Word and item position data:
━━━━

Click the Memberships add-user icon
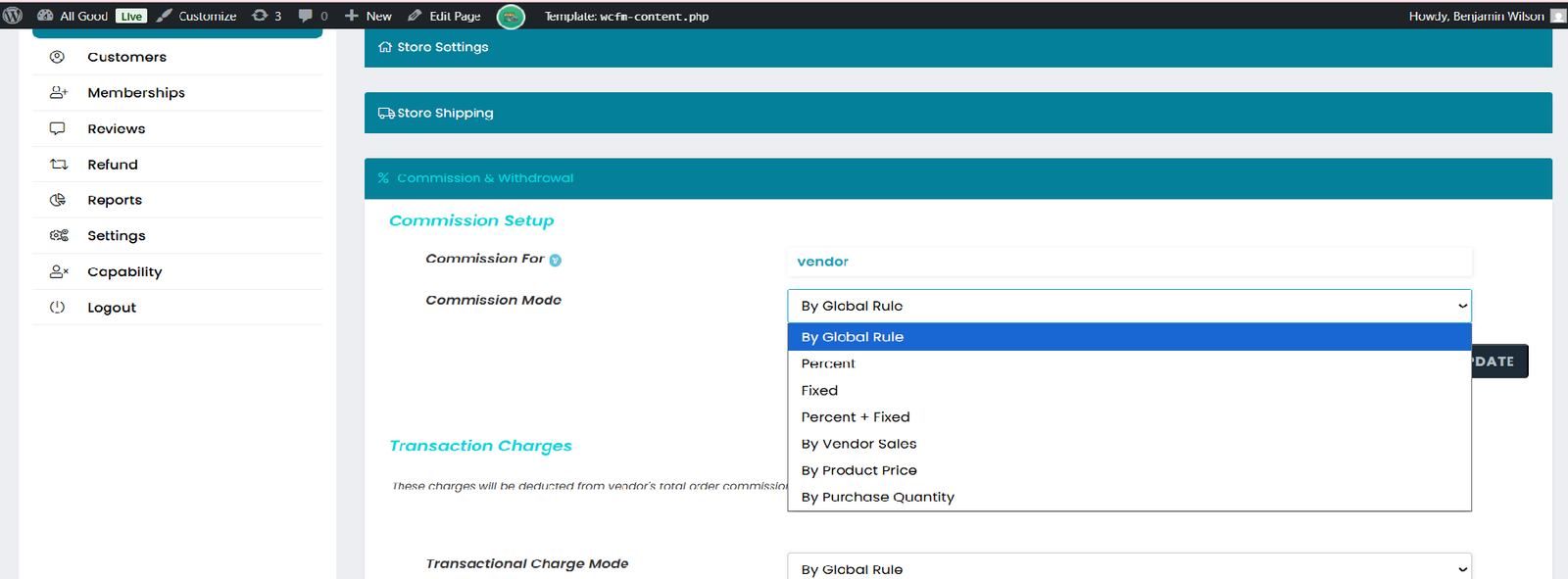The image size is (1568, 579). coord(59,92)
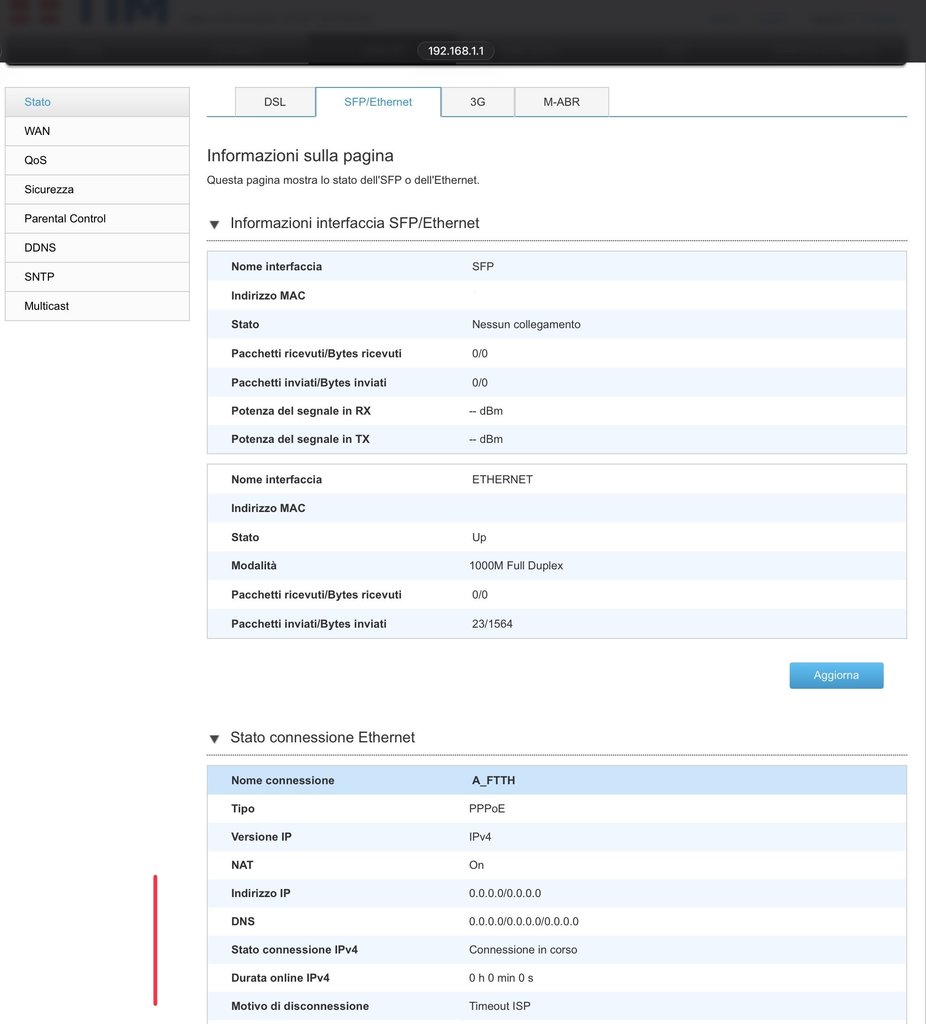Open the SNTP settings page
926x1024 pixels.
tap(97, 276)
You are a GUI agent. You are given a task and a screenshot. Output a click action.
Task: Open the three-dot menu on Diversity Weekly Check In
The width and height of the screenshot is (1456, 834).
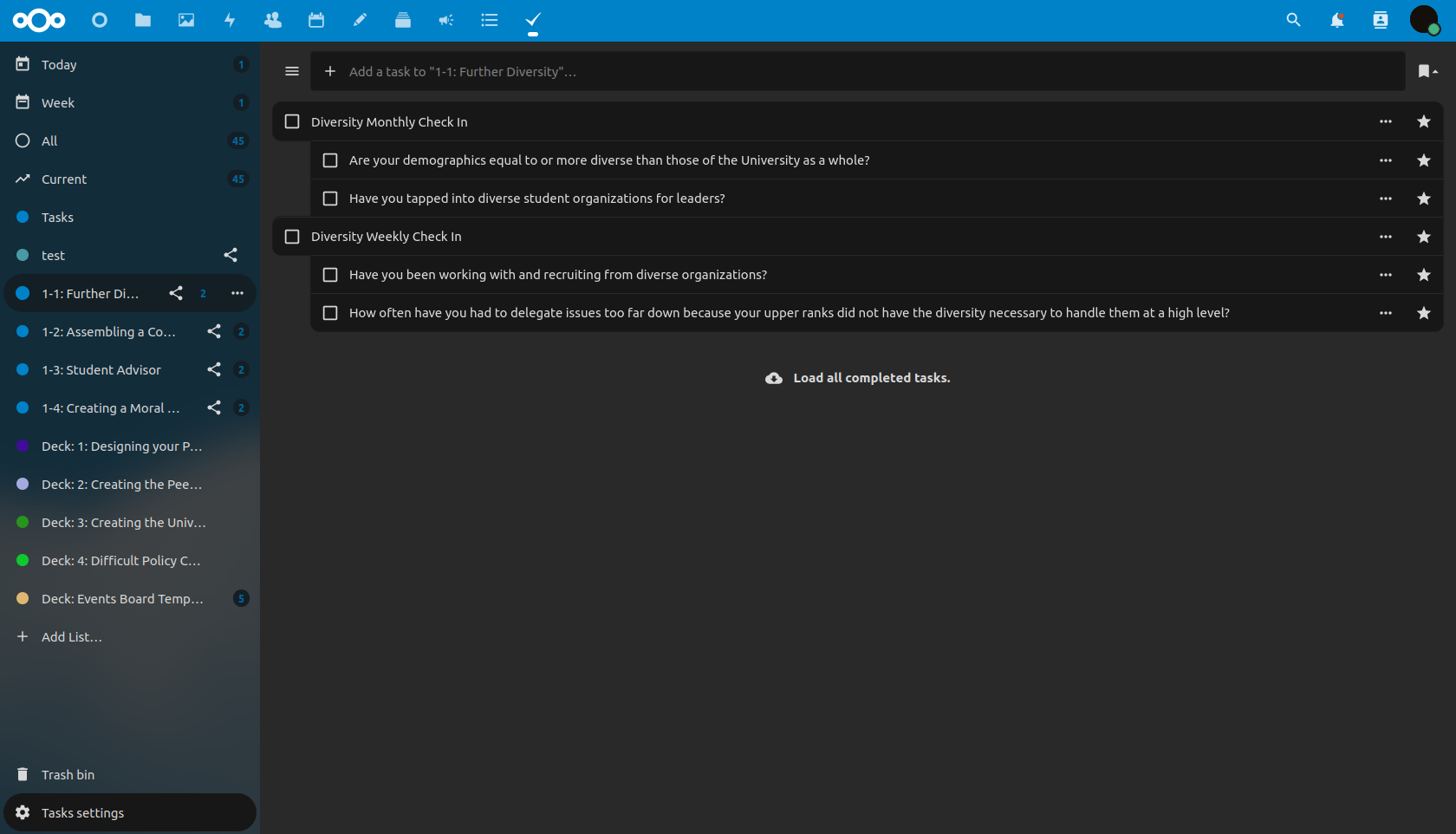click(x=1386, y=236)
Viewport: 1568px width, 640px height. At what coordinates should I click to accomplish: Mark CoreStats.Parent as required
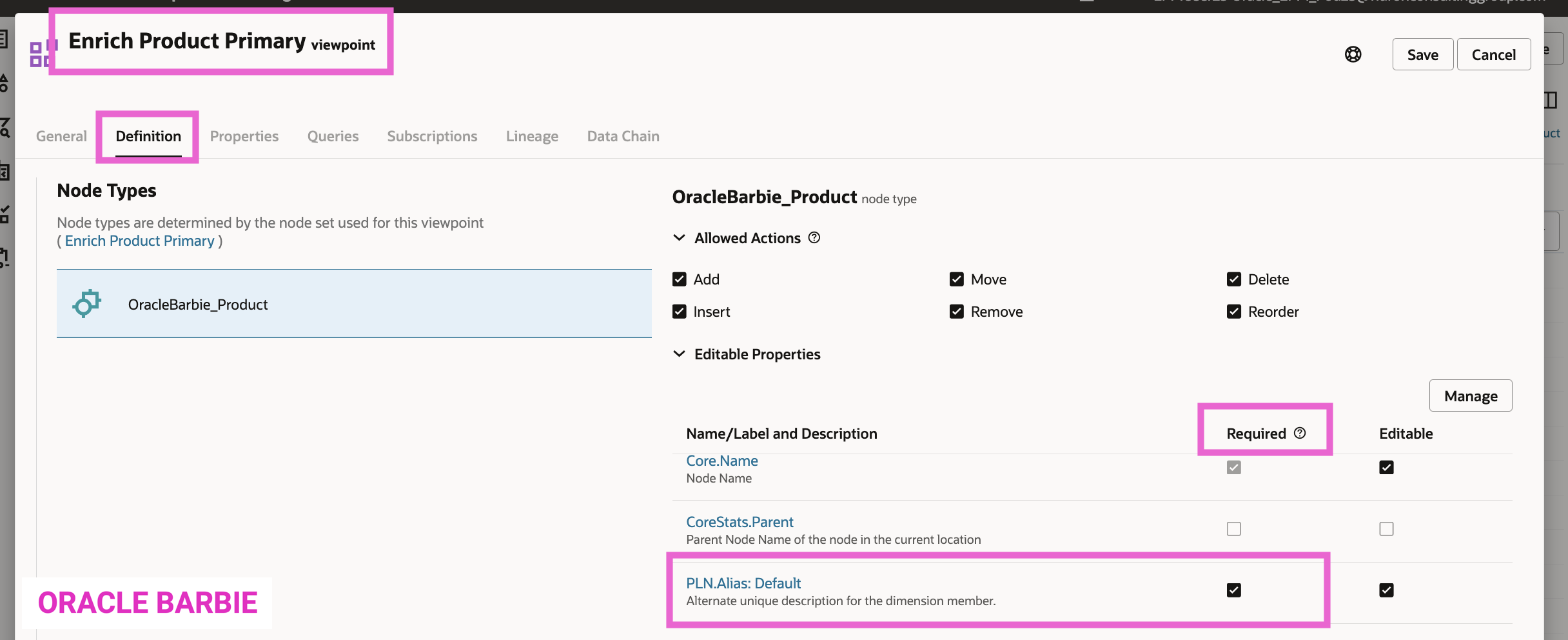[x=1233, y=529]
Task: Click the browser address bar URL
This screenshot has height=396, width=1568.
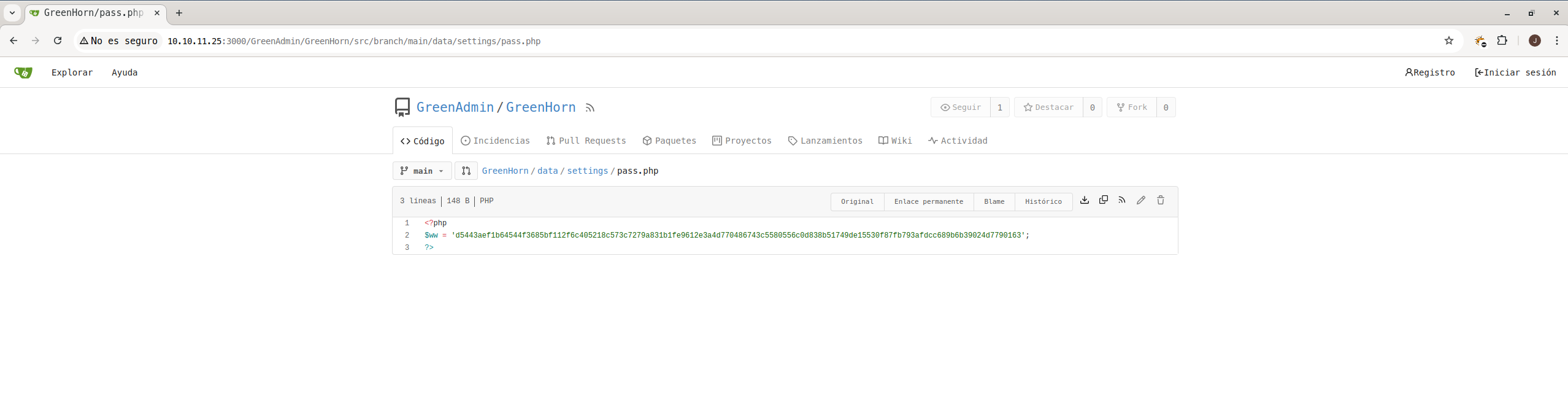Action: pyautogui.click(x=354, y=41)
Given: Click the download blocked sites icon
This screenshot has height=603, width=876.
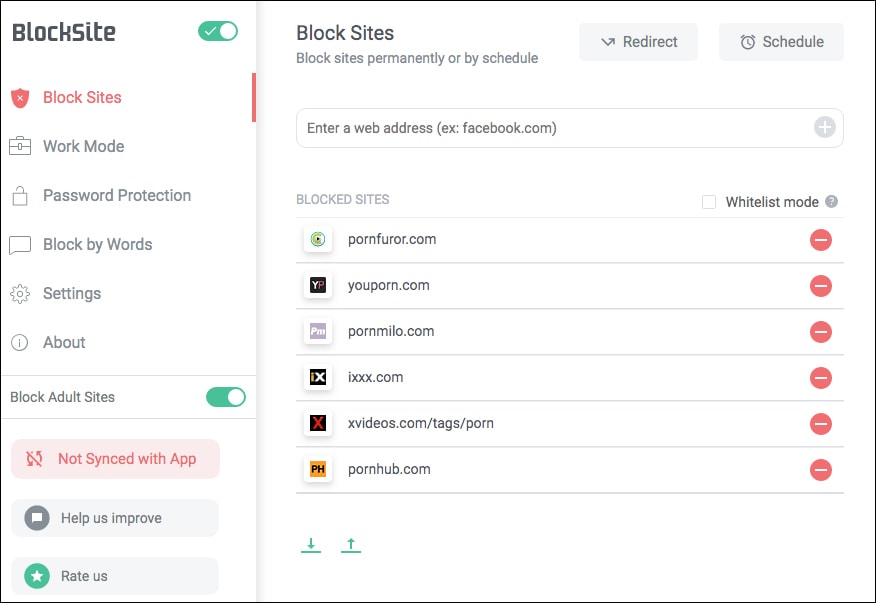Looking at the screenshot, I should coord(311,544).
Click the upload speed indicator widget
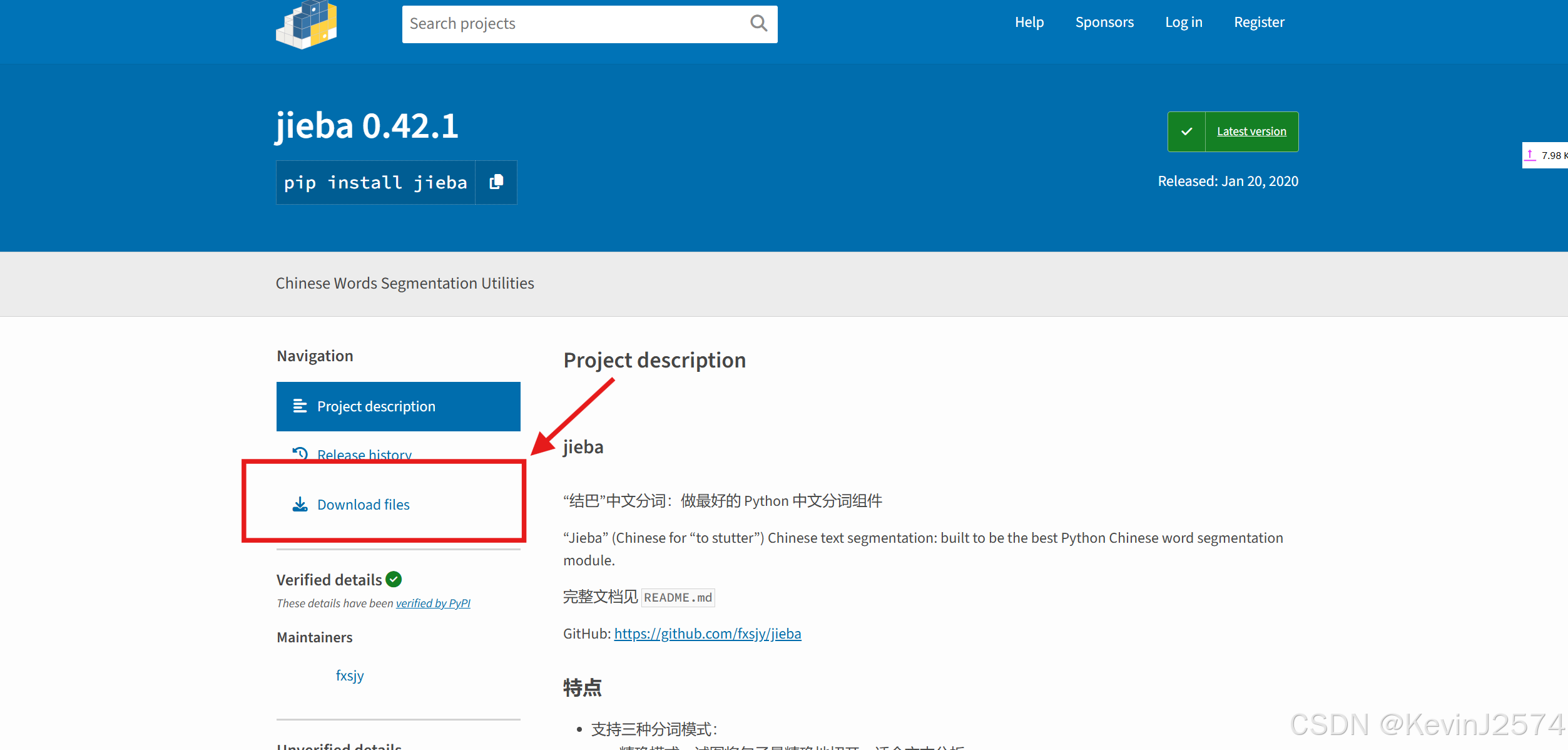Viewport: 1568px width, 750px height. pos(1545,155)
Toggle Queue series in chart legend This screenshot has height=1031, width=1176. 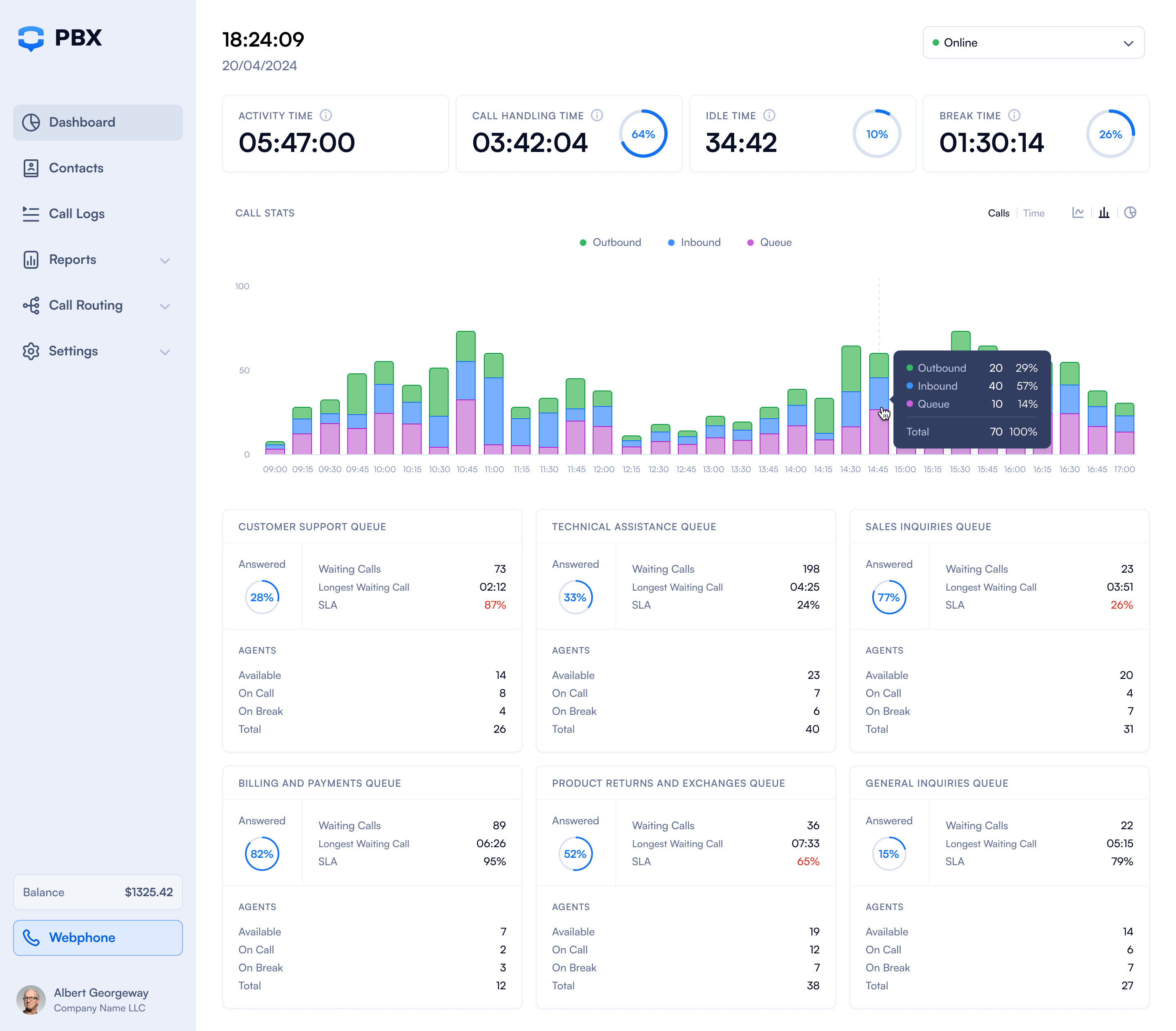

━━━━

> [THE TASK]: Please put the lines above into a Markdown table with two columns, n for the row number and Line for the line, leaving out blank lines and the pictures.

> [TASK SOLUTION]:
| n | Line |
|---|---|
| 1 | Click the Memberships add-user icon |
| 2 | The image size is (1568, 579). coord(59,92) |
| 3 | Open the SNTP settings page |
| 4 | 926x1024 pixels. |
| 5 | tap(97, 276) |
| 6 | You are a GUI agent. You are given a task and a screenshot. Output a click action. |
| 7 | Task: Open the three-dot menu on Diversity Weekly Check In |
| 8 | The width and height of the screenshot is (1456, 834). |
| 9 | click(x=1386, y=236) |
| 10 | Viewport: 1568px width, 640px height. At what coordinates should I click to accomplish: Mark CoreStats.Parent as required |
| 11 | [x=1233, y=529] |
| 12 | Task: Click the browser address bar URL |
| 13 | This screenshot has height=396, width=1568. |
| 14 | Action: pyautogui.click(x=354, y=41) |
| 15 | Given: Click the download blocked sites icon |
| 16 | This screenshot has height=603, width=876. |
| 17 | Looking at the screenshot, I should coord(311,544). |
| 18 | Click the upload speed indicator widget |
| 19 | Viewport: 1568px width, 750px height. pos(1545,155) |
| 20 | Toggle Queue series in chart legend This screenshot has height=1031, width=1176.  |